◆ **TASK INSTRUCTIONS**:
For the records below, count the lines containing the word "agent" and reply with the number alone.
[[ DATA open ]]
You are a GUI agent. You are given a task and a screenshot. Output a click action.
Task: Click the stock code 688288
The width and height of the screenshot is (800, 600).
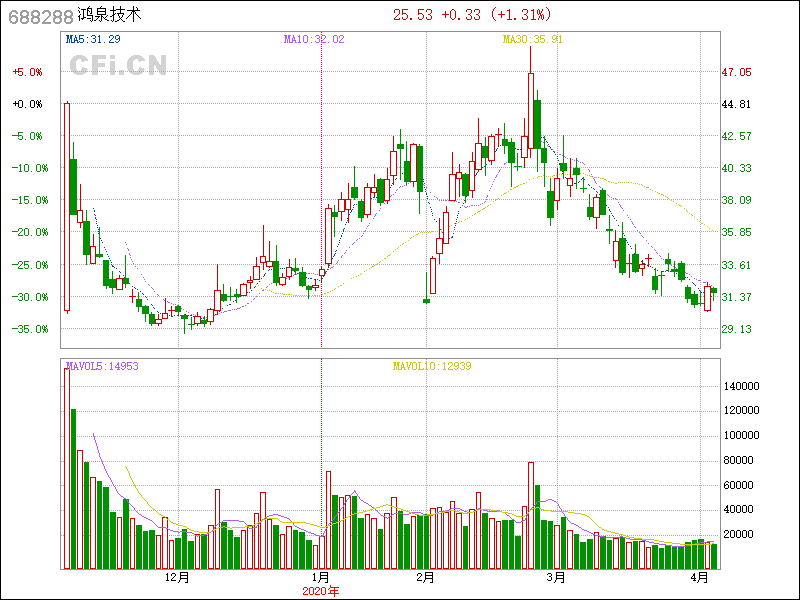(39, 16)
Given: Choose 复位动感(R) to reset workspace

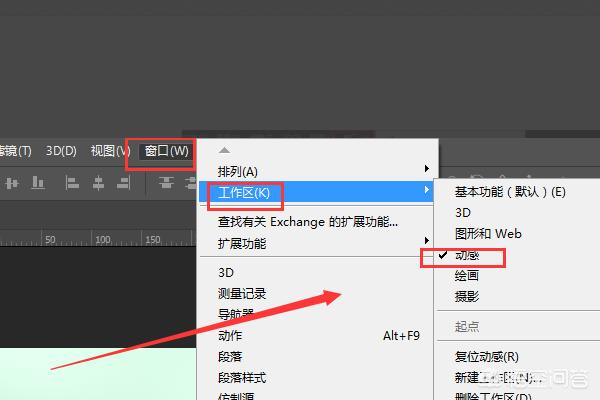Looking at the screenshot, I should tap(486, 357).
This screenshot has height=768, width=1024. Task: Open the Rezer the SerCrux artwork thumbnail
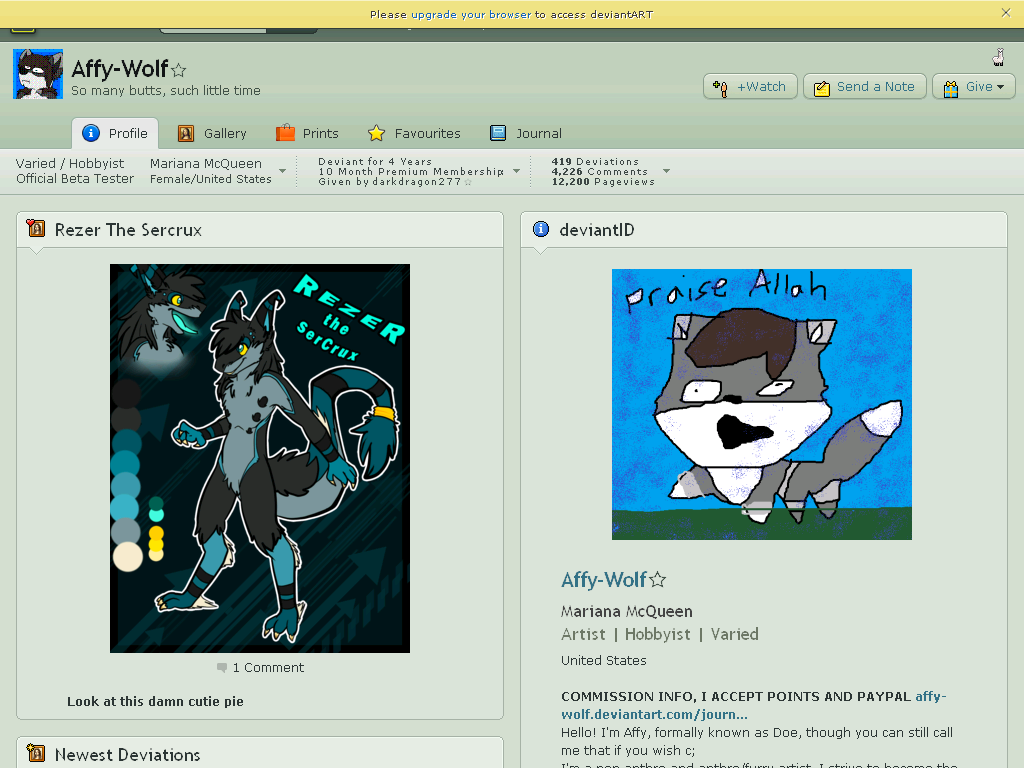click(x=260, y=458)
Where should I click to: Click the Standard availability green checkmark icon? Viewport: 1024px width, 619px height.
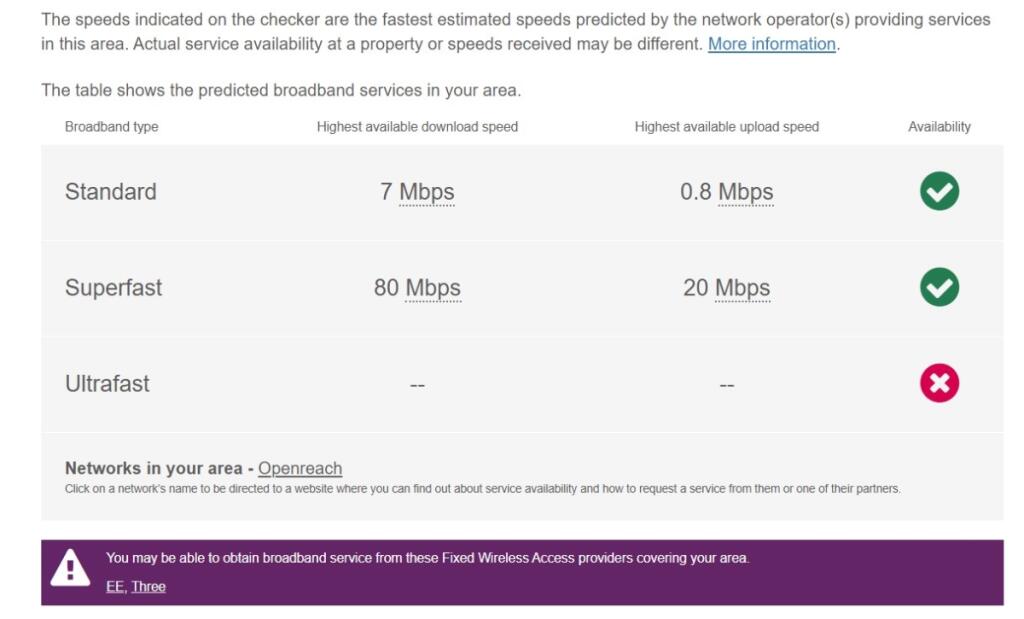(939, 191)
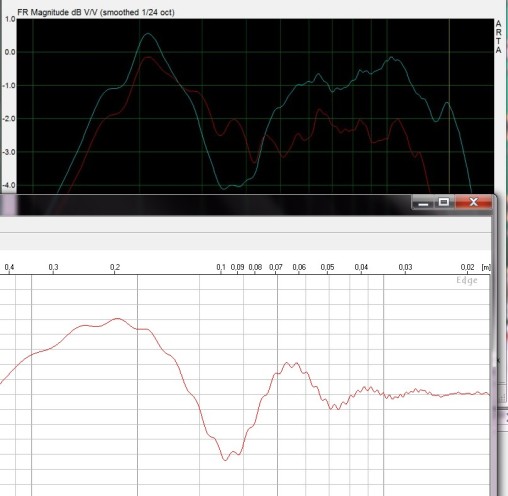This screenshot has width=508, height=496.
Task: Click the -2.0 dB label on the magnitude axis
Action: (9, 119)
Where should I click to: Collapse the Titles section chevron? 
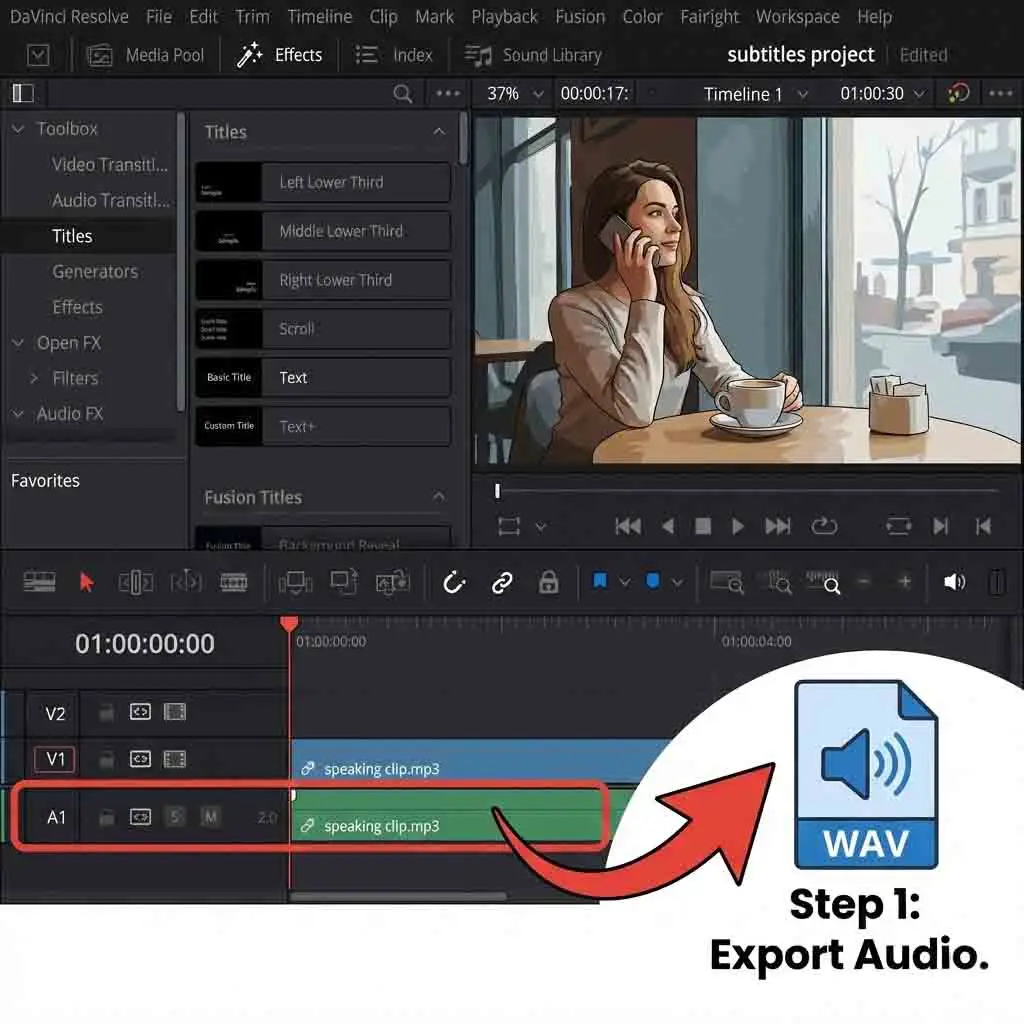point(438,132)
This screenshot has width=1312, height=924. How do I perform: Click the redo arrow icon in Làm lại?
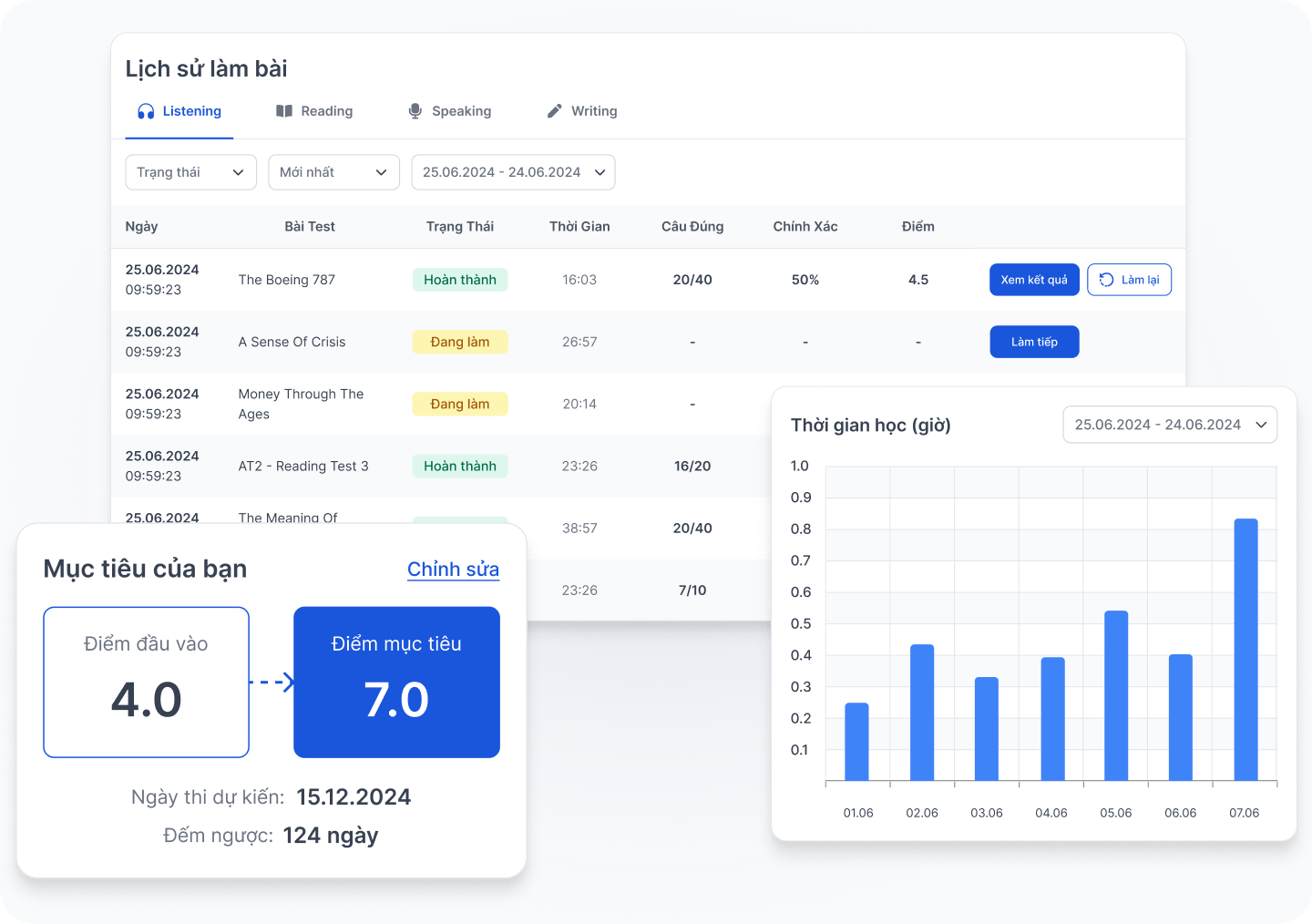[x=1106, y=280]
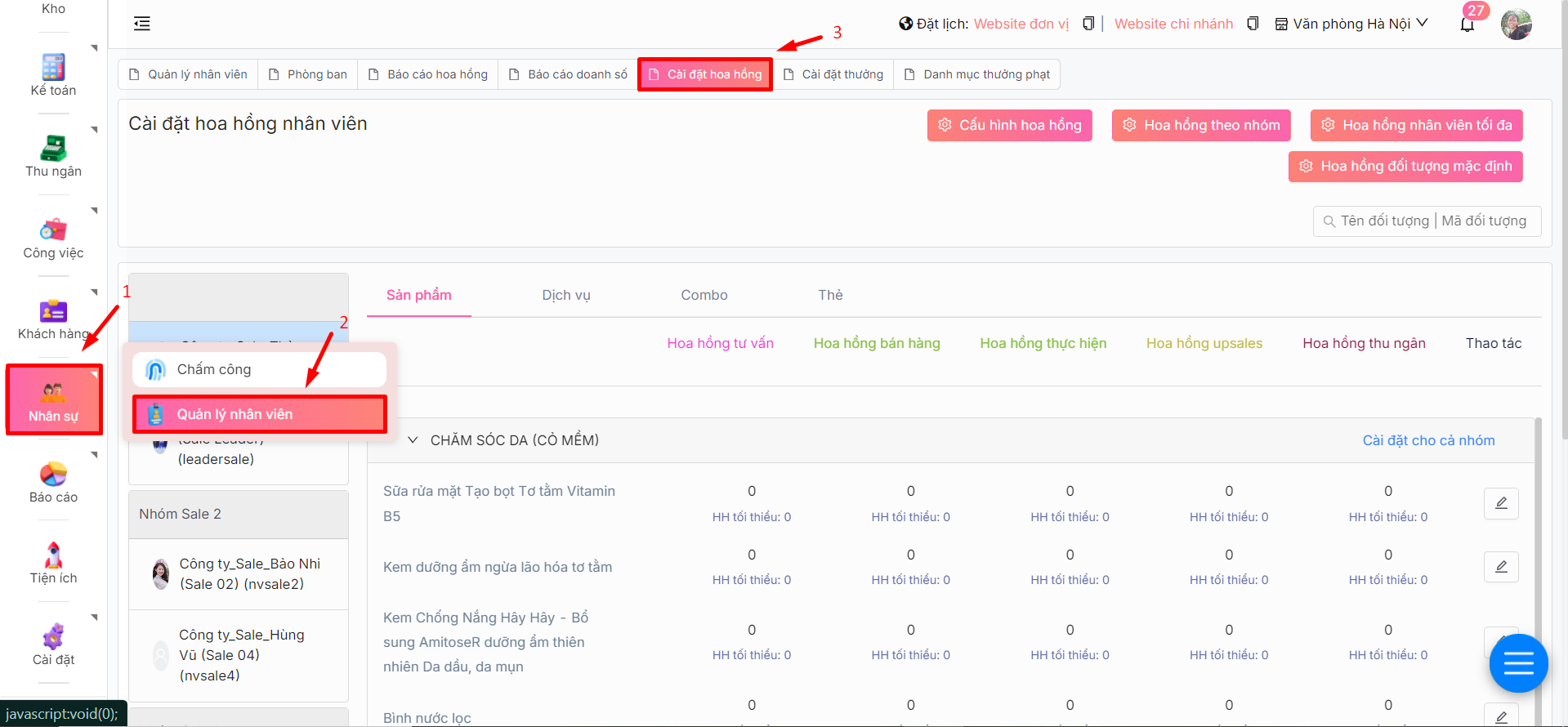Switch to the Dịch vụ tab

pos(565,295)
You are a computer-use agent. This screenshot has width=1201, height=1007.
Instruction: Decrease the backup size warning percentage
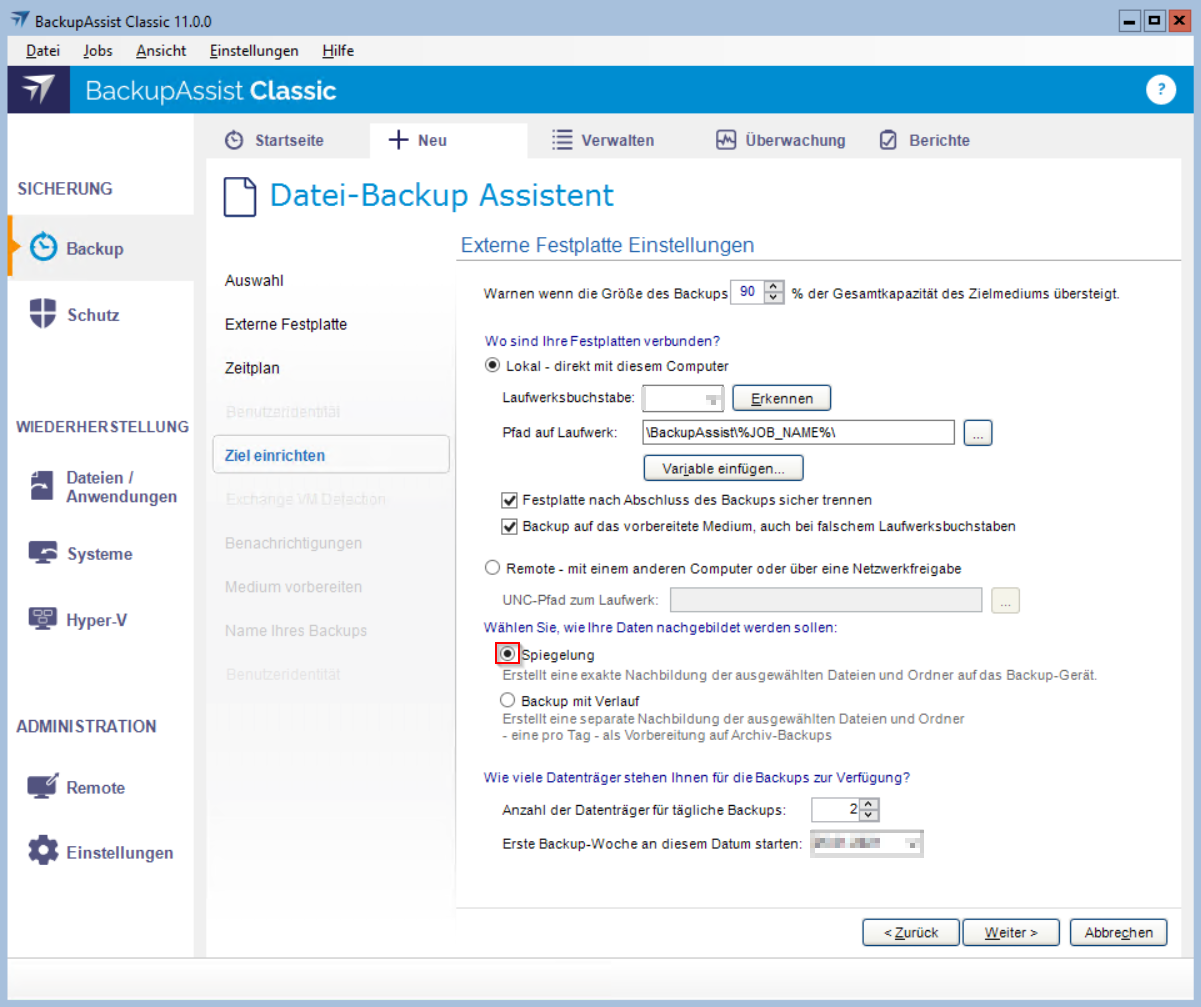774,298
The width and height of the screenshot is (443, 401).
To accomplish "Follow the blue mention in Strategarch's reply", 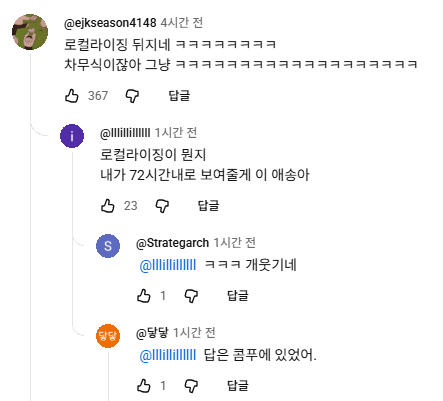I will 168,265.
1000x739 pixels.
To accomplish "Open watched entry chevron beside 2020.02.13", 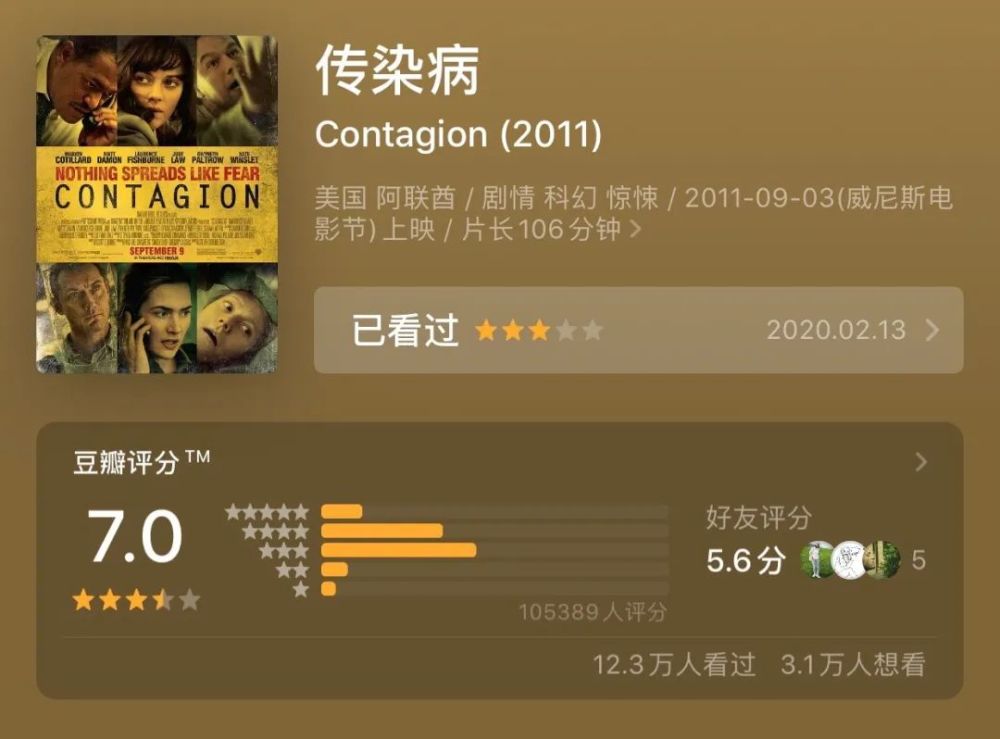I will 933,330.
[[ DATA closed ]]
◆ **SOLVED EXERCISE**:
2